SEPTEMBER 24, 2011


I said I would focus on nukes and natural gas, and here we are at the violent intersection of the two.

So imagine the scene. Your friendly hydrocarbon extraction industry and Atomic Energy Commission in a post-War funk, partnering. Since 1958 nukes were being used to blast canals and dig pits, under the "atoms-for-peace" Plowshare Project. Hey, they think to themselves and each other, we've got all these fancy warheads just lying around ... Why not nuke the bedrock. That would release lots of gas. Holy mutha. Then we can sell that, uh, somewhat contaminated gas back to US citizens [it's often said that we didn't know then what we know now], while ruining the groundwater in the process. What a great idea, Greg! Write it up! Instead of contaminated gas, we'll just call it "enhanced" gas.

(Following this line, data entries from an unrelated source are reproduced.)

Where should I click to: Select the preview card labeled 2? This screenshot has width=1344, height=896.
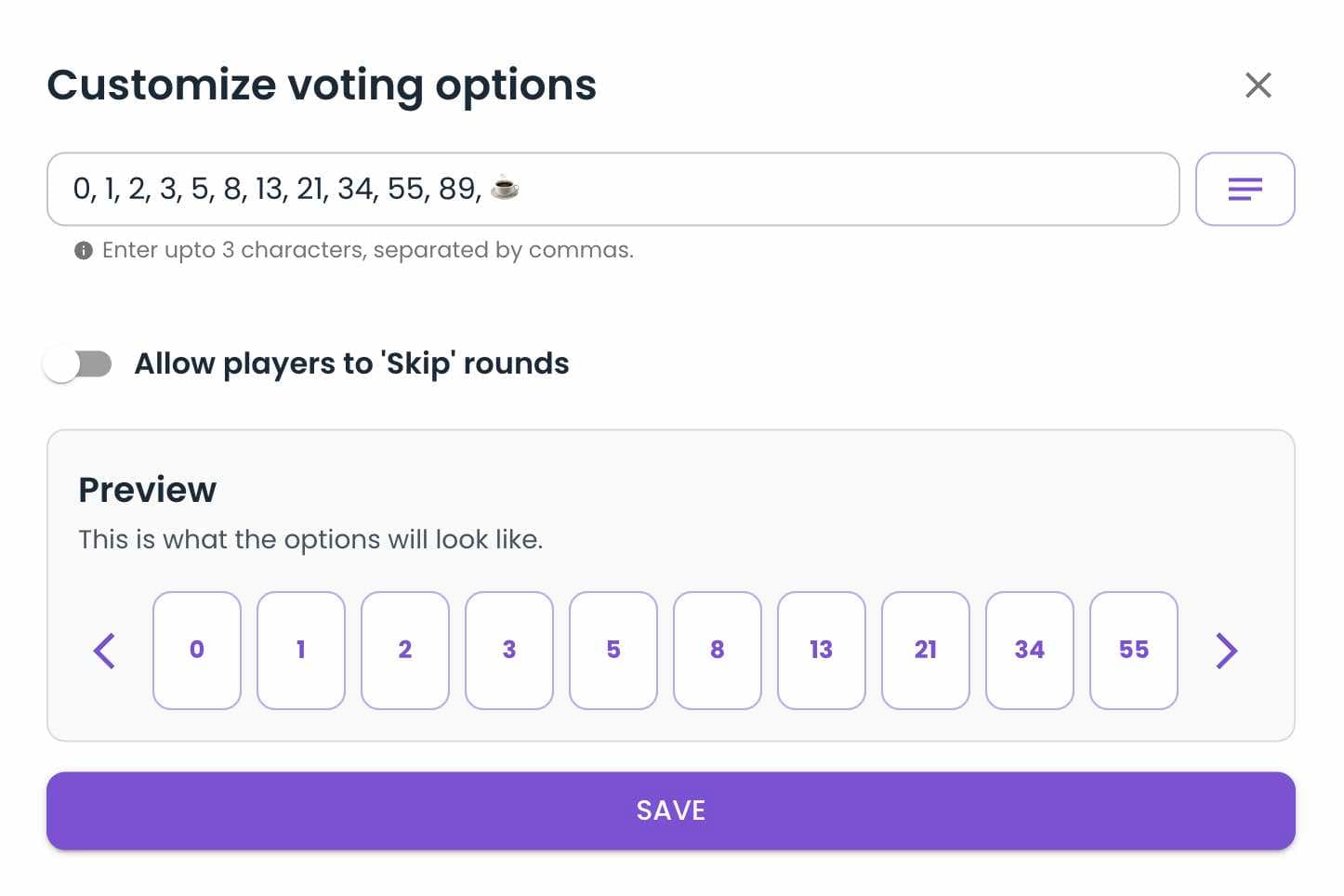tap(405, 651)
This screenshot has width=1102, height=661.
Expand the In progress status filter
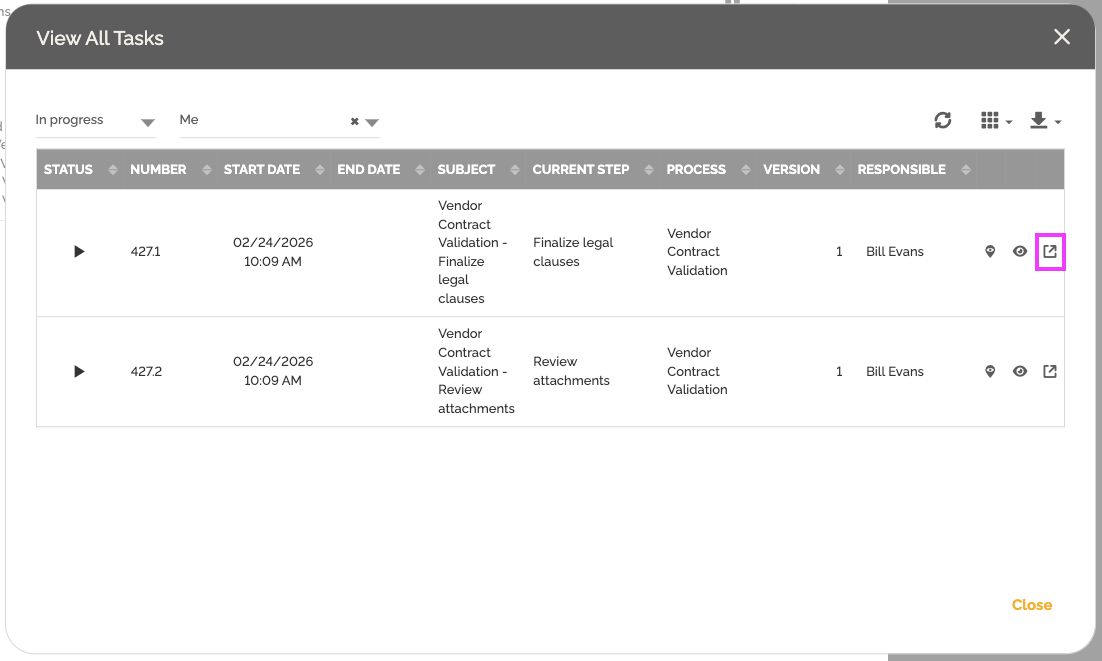tap(148, 122)
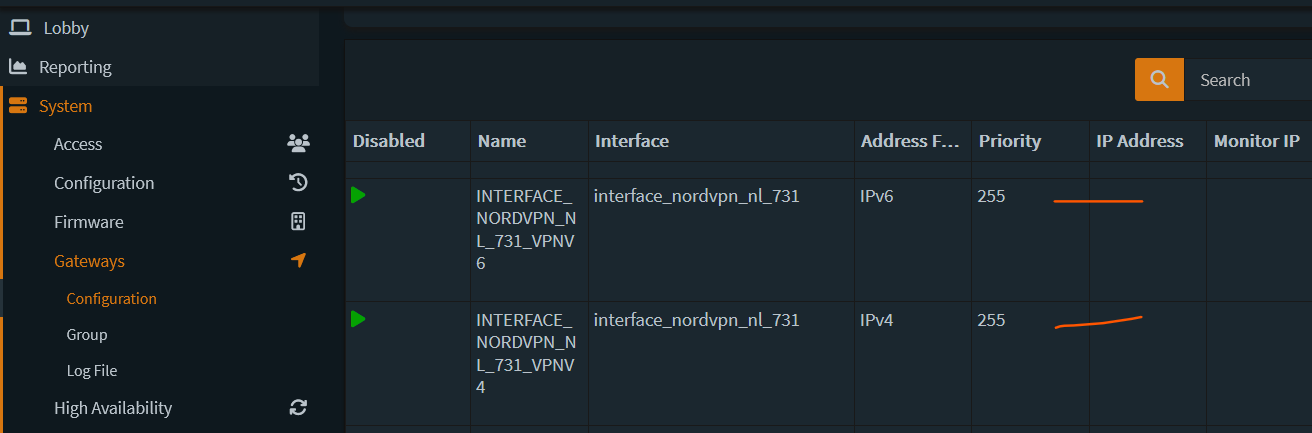Click into the Search text field
The height and width of the screenshot is (433, 1312).
(1246, 80)

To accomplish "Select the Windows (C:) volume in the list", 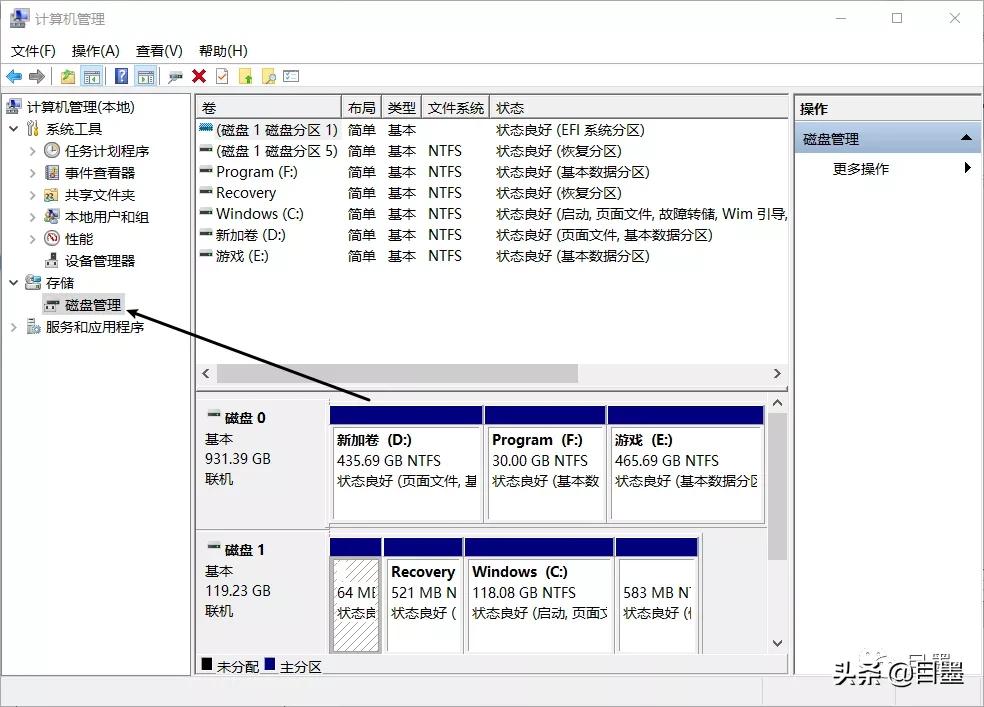I will 257,213.
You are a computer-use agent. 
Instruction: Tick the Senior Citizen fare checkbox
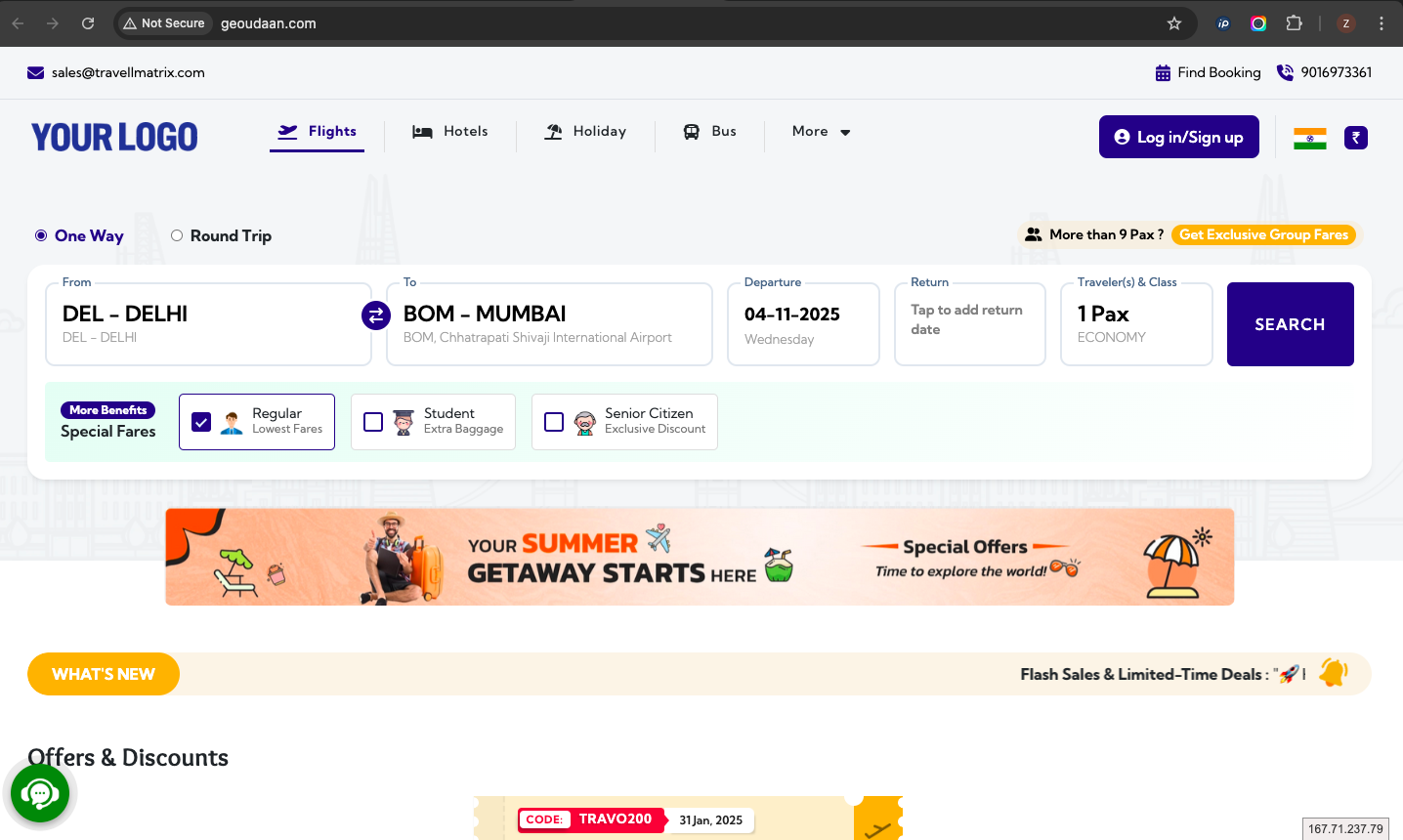tap(554, 422)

Fracking with nukes. Nuke frack. Fruking? The concept, insane on its face, went forward in a big way, starting with a "shot" in the gas fields near Farmington, New Mexico in 1967 ("Gasbuggy"). I do believe Americans have been melting cheese with that nuked gas ever since.

The military-industrial complex (for lack of a better term) set off hundreds of nuclear explosions in the western US in the decades after World War II, primarily in Nevada and New Mexico. But the AEC-gas industry partnership brought nuclear detonations to Colorado, in September 1969. The "Rulison" site is about 15 miles south of I-70 near Rifle. Floyd McDaniel was there:


He and his neighbors were forced from their homes 40 years ago and herded down by the river to an observation post, where they listened to the countdown as it reverberated through the canyons.

When the countdown reached zero, he says, "it was the oddest thing. You could see the ground rolling," cracking chimneys and wells, and sending rocks sliding down mountainsides miles away.

[Steven Paulson, "Colo. regulators review gas drilling at nuke site," Seattle Times, July 15, 2009.]


The experiment produced no "marketable gas," we are told, due to the contamination. It was flared into the atmosphere. The utter failure at Rulison didn't stop the fruking. In fact, Rulison and Gasbuggy were both labeled as successful experiments in public. At this time the industry was laying out plans to nuke the bedrock of several western states into plate shards with thousands of underground nuclear blasts.

Then we got "Rio Blanco," 1973. In that episode, three 33-kiloton warheads were detonated simultaneously, about 7,000 feet underground and about 35 miles northwest of Rifle. The industry vision for the Rio Blanco site alone saw 700 - 900 nuclear explosions in about 300 wells. ["Initial Adverse Effects From Blast  Said 'Minor'," AP/Altus Times-Democrat, November 8, 1971.]

Ah yes, beating our swords into plowshares, and our plowshares into everlasting radioactive contamination. Should have stopped at plowshares, in that case.

Always, I mean always run the other way when you hear someone using 'partner' as a verb.

Of course since fruking all up in there we've spent many millions fake 'cleaning up' the sites, even though the subsurface contamination will be left alone as there is nothing much that can be done to solve it.


"Ground water is the most likely transport medium for the deep contamination." No sh#! mother$#^@! -- I mean, you don't say...

So we can see as a matter of historical record what happens when you leave the gas and oil folks in charge of your state -- they nuke it. I mean, they're nice folks, and we need them, but you don't want them in charge of your air and water.

It doesn't end. Ever since fruking Colorado they've been angling to drill and sell the gas from around the blast sites, and to poke around right on top of them, even though the scope of contamination is unknown. In 2007, the fed anti-regulators provided the industry with a curious study, based only on a mathematical model, showing that new drilling at Rulison would be unlikely to release contamination. There go the feds, just doing their Job.


How much longer will the fruking gas drillers claim to be "clean" and "green?" Regular fracking is bad enough:

Abrahm Lustgarten, "Natural Gas Drilling Produces Radioactive Wastwater," Scientific American, November 9, 2009.

Ian Urbina, "Regulation Lax as Gas Wells' Tainted Water Hits Rivers," New York Times, February 26, 2011.